- The problem
In the records below, find the line with "This screenshot has width=975, height=444."; retype that line and all the following lines through the end, exactly, and add nothing.

(Entries taken from a collection)
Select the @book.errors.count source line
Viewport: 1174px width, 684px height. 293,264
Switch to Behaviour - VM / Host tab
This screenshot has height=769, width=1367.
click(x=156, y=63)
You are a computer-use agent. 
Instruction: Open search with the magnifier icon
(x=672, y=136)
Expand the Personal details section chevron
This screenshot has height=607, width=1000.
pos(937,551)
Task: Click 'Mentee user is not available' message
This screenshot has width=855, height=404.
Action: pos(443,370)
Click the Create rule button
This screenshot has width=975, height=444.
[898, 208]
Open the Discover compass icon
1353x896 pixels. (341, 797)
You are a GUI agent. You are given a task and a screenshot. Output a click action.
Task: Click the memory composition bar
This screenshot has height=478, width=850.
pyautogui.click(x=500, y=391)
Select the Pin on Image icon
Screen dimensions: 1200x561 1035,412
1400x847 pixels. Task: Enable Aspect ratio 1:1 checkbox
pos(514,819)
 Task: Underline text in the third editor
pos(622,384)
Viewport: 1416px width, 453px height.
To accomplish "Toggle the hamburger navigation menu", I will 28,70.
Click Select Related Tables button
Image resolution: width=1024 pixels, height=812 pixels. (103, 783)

- Exercise result
This screenshot has width=975, height=444.
[898, 208]
Open the Discover compass icon
1353x896 pixels. (341, 797)
You are a GUI agent. You are given a task and a screenshot. Output a click action.
Task: Click the memory composition bar
This screenshot has height=478, width=850.
pyautogui.click(x=500, y=391)
Select the Pin on Image icon
Screen dimensions: 1200x561 1035,412
1400x847 pixels. Task: Enable Aspect ratio 1:1 checkbox
pos(514,819)
 Task: Underline text in the third editor
pos(622,384)
Viewport: 1416px width, 453px height.
To accomplish "Toggle the hamburger navigation menu", I will 28,70.
Click Select Related Tables button
Image resolution: width=1024 pixels, height=812 pixels. (103, 783)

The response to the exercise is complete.